Features of The North Face Activist Futurelight mid walking boots:
- Breathable-waterproof FUTURELIGHT membrane
- Single-Density EVA Midsole
- EXTS outsole traction system
- OrthoLite Hybrid™ footbed
- Performance Mesh Upper With No-Sew TPU Overlays
- Moulded collar
- Protective toe cap
- Gusseted tongue
- Trainer-like comfort
- Approx Weight: 393g per boot
- Male and female designs/fit.
- Price: £140
- The North Face.
- Buy from Amazon.
My review: The North Face Activist Futurelight mid walking boots
These boots are comfortable straight out of the box. These days, if a shoe or boot is not immediately comfortable I would reject it so the North Face The North Face Activist Futurelight mid walking boot passes the first test.

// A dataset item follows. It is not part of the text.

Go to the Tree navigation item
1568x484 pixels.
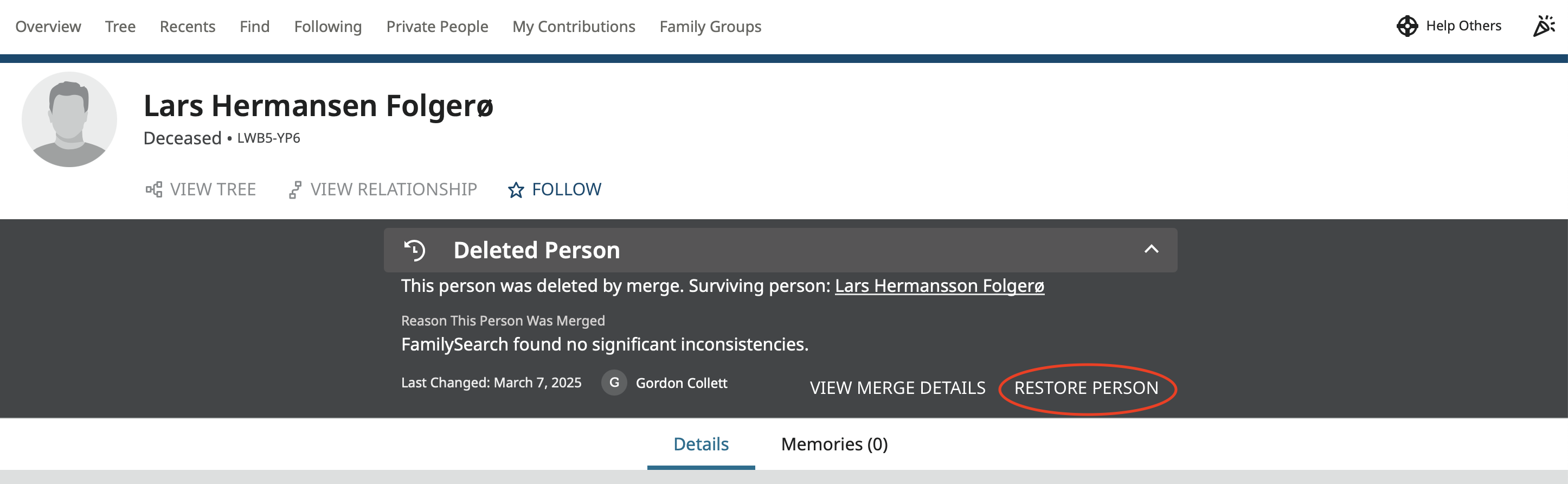click(x=120, y=27)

The comfort of the boot extends to the cushioned sole and in-sole, the ankle cuff and the tongue. It’s rather like a slipper boot in terms of comfort levels. The width is standard fit, in my opinion.

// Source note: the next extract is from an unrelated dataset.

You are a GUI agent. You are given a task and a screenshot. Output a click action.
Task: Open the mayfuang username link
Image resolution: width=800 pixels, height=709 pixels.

The lacing system allows you to tighten the ankle of the boot to give fairly good support. These are mid-height boots so they will not be suitable for very rough terrain and winter wear.
It’s a boot that is best suited to tarmac and trails, rather than mountains. I know that the brand believes it will cope with a wide range of terrain but unless you were heading into the mountains in summer on a high quality path that is not too steep, I can’t recommend the boots for high altitude wear. In Scotland, these boots would not be suitable for anything more than easy hill walking on defined trails and paths.

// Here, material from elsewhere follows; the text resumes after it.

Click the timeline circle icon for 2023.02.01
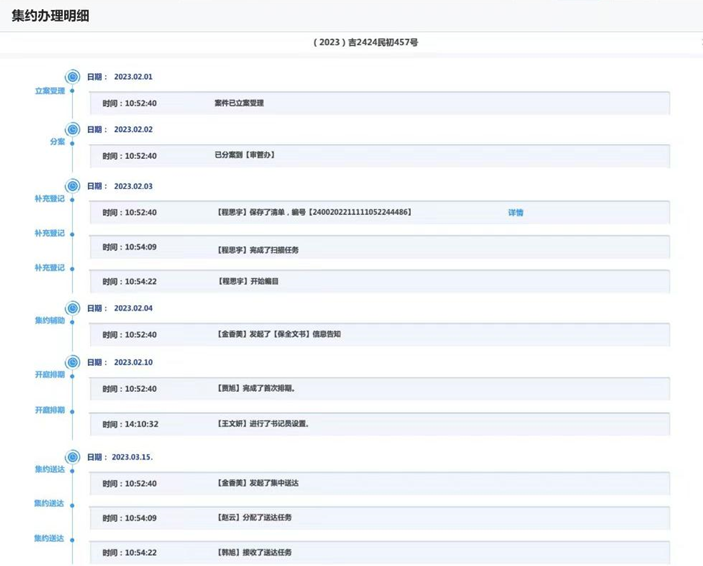The height and width of the screenshot is (566, 703). 72,77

It’s a good quality boot that would be ideal for dog walking, easier-going hill walking and mainly in the fairer weather seasons in the UK of spring and summer.
The sole is of medium stiffness. It’s not as flexible as a running shoe but also not as stiff as a mountain boot. The stiffness is perfectly suited to lower level trails and hill paths.
The grip is best for gravel and hard packed surfaces. They cope with a bit of mud and wet grass but the soles are not aggressive enough to stop you slipping over on sustained mud and steep grassy slopes.
The boots are waterproof and they will keep your feet dry in most situations in spring, summer and autumn. I would not trust them to keep my feet dry in sustained Scottish rain and snow, but I don’t think they are meant for this anyway.
I was sent a light beige pair of the boots. I would recommend you choose a darker colour if you want to ensure the boots do not quickly change colour from light to muddy dark! In Scotland, we have a lot of rain and mud and this means I would normally choose a darker coloured fabric.
The boots look trendy. I can see then appealing to many people who simply want footwear for general everyday use. If you do a lot of walking, such as to the office, or dog and hill walking, it’s a good boot for that purpose. The comfort, features and soles make it an excellent choice for times when a trail shoe simply won’t keep your feet dry or warm enough.
At £140, you would be hoping that the The comfort of the The North Face Activist Futurelight mid walking boots will be durable and long-lasting. They feature more of a basic rubber rand than I would normally expect in a hill walking boot, but what I see is perfectly adequate for street and country park / forestry trails.